[Saved entries]

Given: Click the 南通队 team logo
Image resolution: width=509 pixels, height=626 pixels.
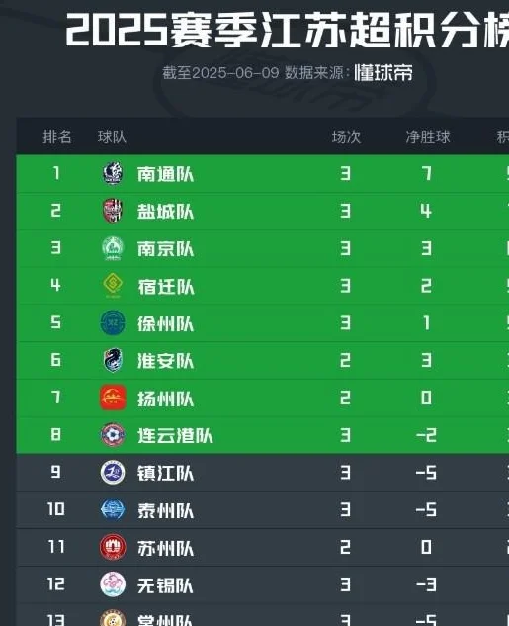Looking at the screenshot, I should (113, 174).
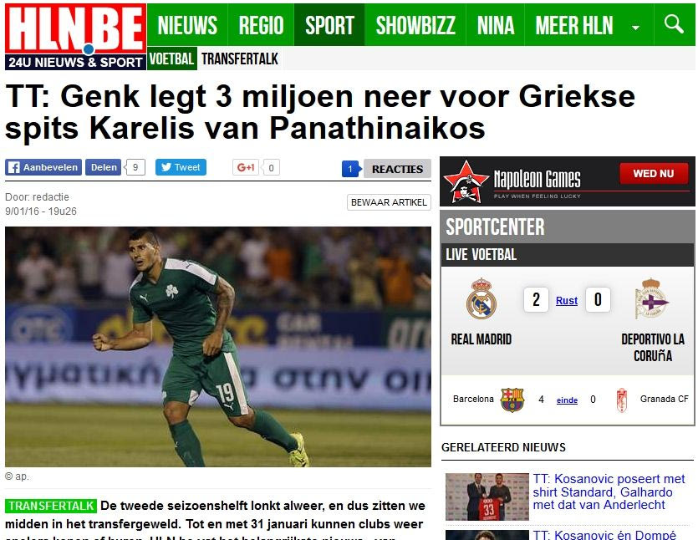Click the blue comment count bubble
The height and width of the screenshot is (540, 698).
(x=351, y=169)
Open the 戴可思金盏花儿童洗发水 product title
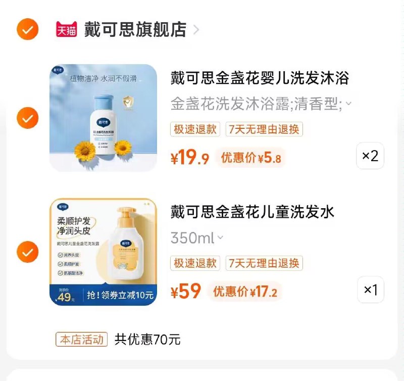The width and height of the screenshot is (404, 381). [253, 212]
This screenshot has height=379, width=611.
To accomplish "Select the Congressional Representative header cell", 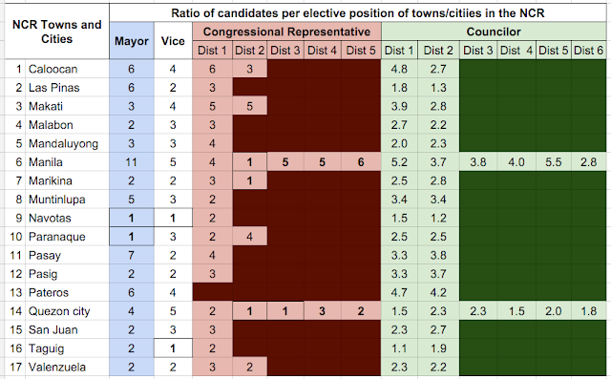I will pyautogui.click(x=286, y=32).
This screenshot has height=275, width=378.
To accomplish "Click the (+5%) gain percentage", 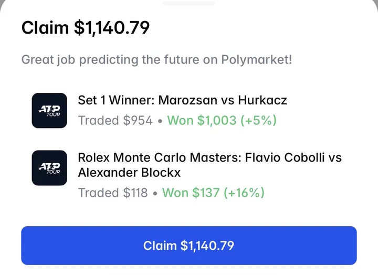I will coord(259,120).
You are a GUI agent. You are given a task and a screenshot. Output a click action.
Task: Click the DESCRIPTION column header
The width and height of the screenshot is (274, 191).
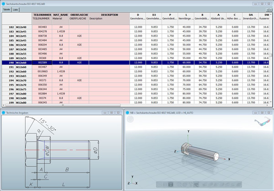click(x=109, y=15)
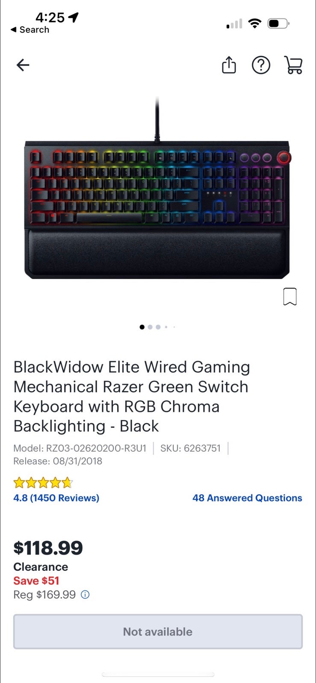Tap the location arrow beside 4:25
This screenshot has width=316, height=683.
[x=74, y=18]
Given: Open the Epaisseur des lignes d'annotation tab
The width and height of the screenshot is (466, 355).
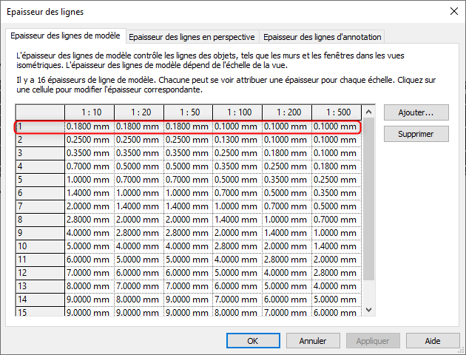Looking at the screenshot, I should pos(322,37).
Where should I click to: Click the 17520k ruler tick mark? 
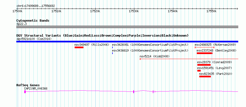click(95, 9)
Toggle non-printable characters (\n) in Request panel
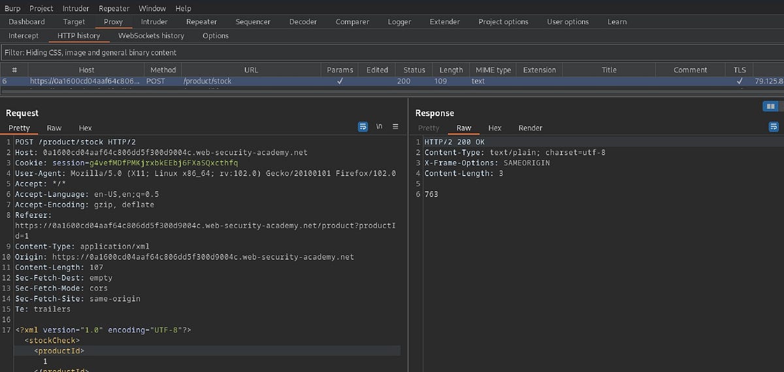 pyautogui.click(x=379, y=127)
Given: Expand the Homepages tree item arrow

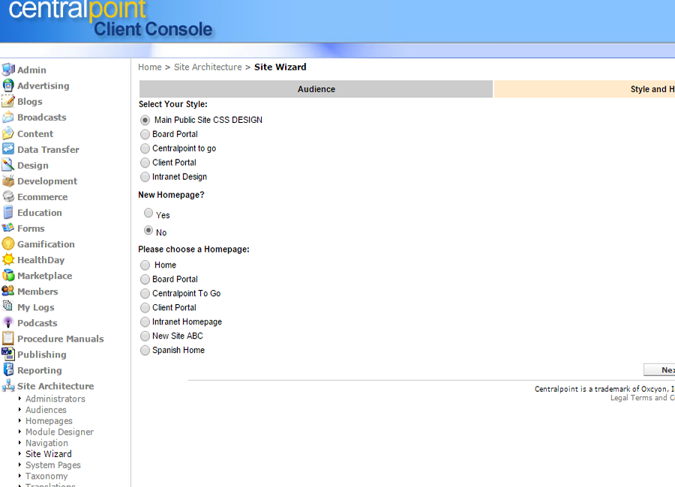Looking at the screenshot, I should pos(20,421).
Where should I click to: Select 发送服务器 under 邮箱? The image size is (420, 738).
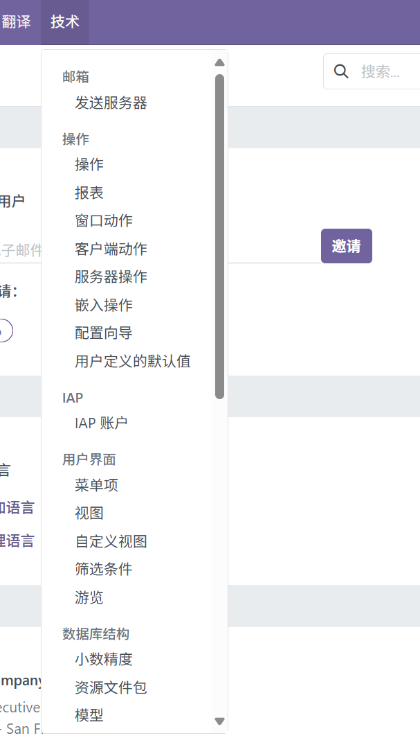pyautogui.click(x=111, y=103)
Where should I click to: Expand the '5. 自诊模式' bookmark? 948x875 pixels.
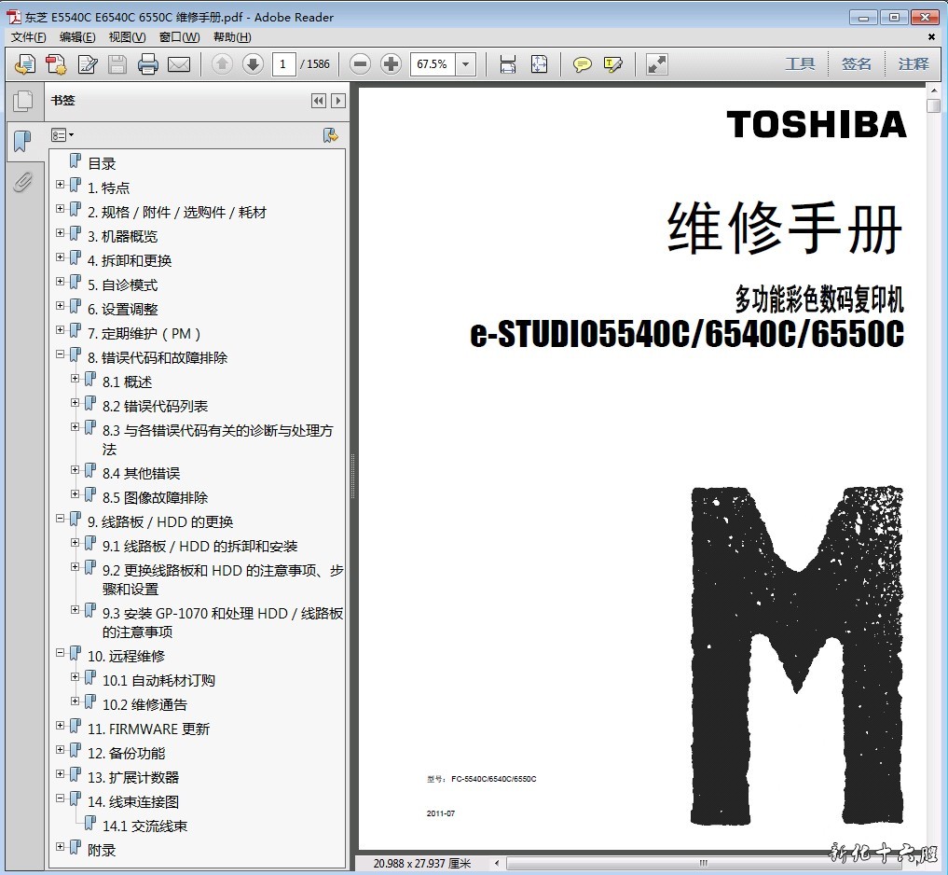pos(61,282)
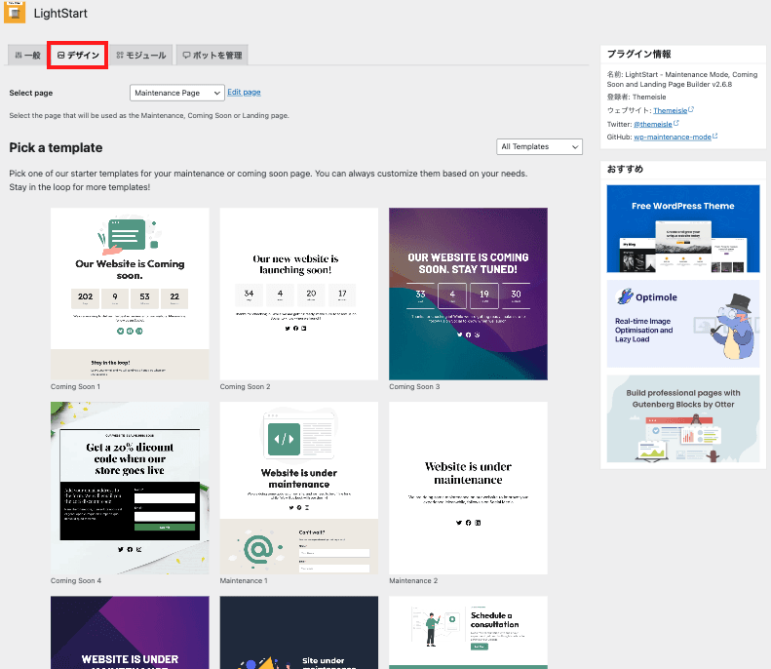Open the Themeisle website link
Image resolution: width=771 pixels, height=669 pixels.
[x=670, y=110]

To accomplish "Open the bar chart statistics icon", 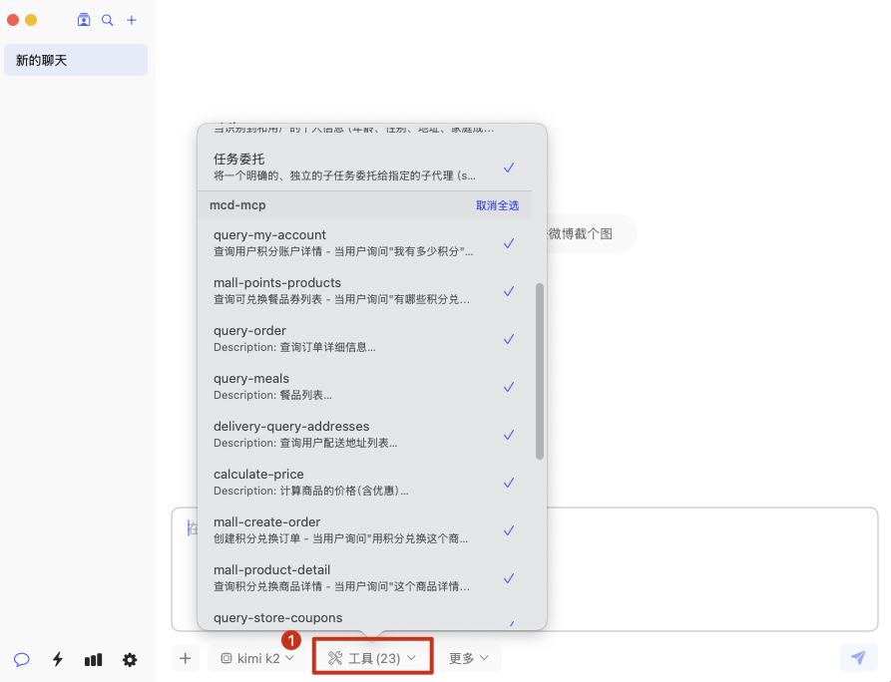I will pos(94,659).
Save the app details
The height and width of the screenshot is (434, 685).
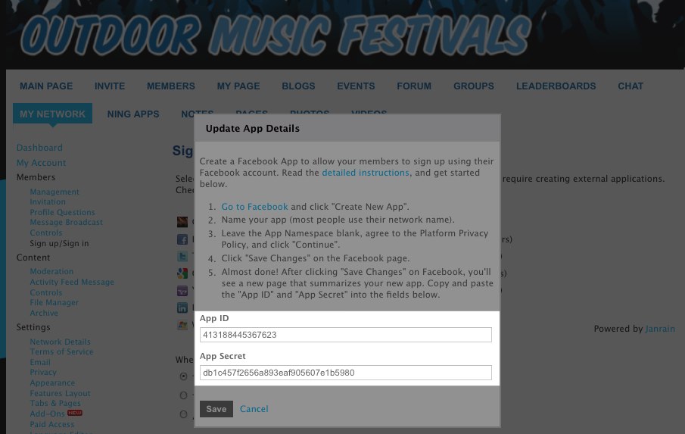[216, 409]
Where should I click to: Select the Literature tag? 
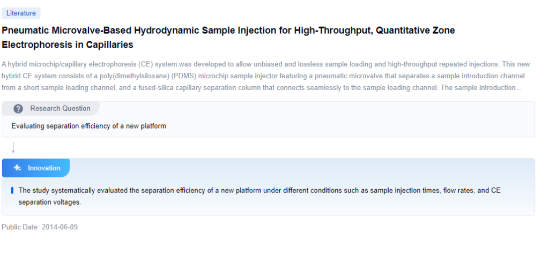point(21,13)
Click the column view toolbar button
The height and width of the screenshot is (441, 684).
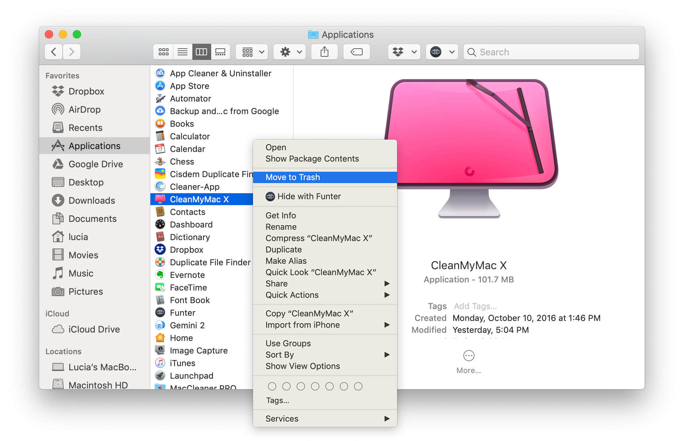point(201,51)
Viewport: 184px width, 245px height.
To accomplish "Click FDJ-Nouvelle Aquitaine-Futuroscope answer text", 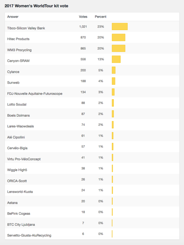I will [x=35, y=94].
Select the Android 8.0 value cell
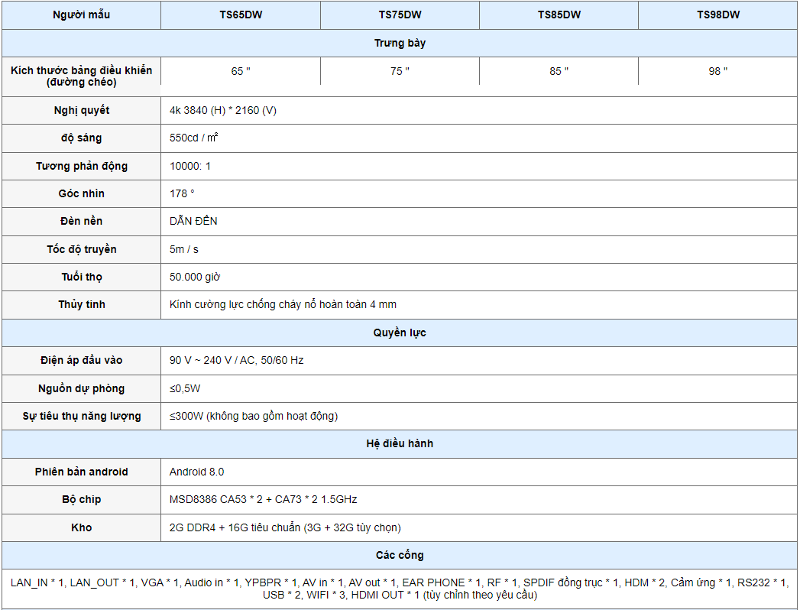 click(196, 472)
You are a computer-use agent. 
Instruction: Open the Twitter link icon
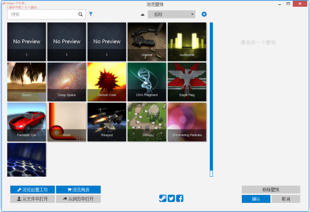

Exercise directions -
In the data above, find the line containing "The height and width of the screenshot is (434, 685)." and the line containing "Viewport: 184px width, 245px height.". Copy exactly the stretch from the first through the second, both included, leaving out any picture.

Exercise answer -
The height and width of the screenshot is (434, 685).
[216, 409]
Where should I click to: Select the Literature tag? 
point(21,13)
Click the column view toolbar button
The height and width of the screenshot is (441, 684).
point(201,51)
Viewport: 184px width, 245px height.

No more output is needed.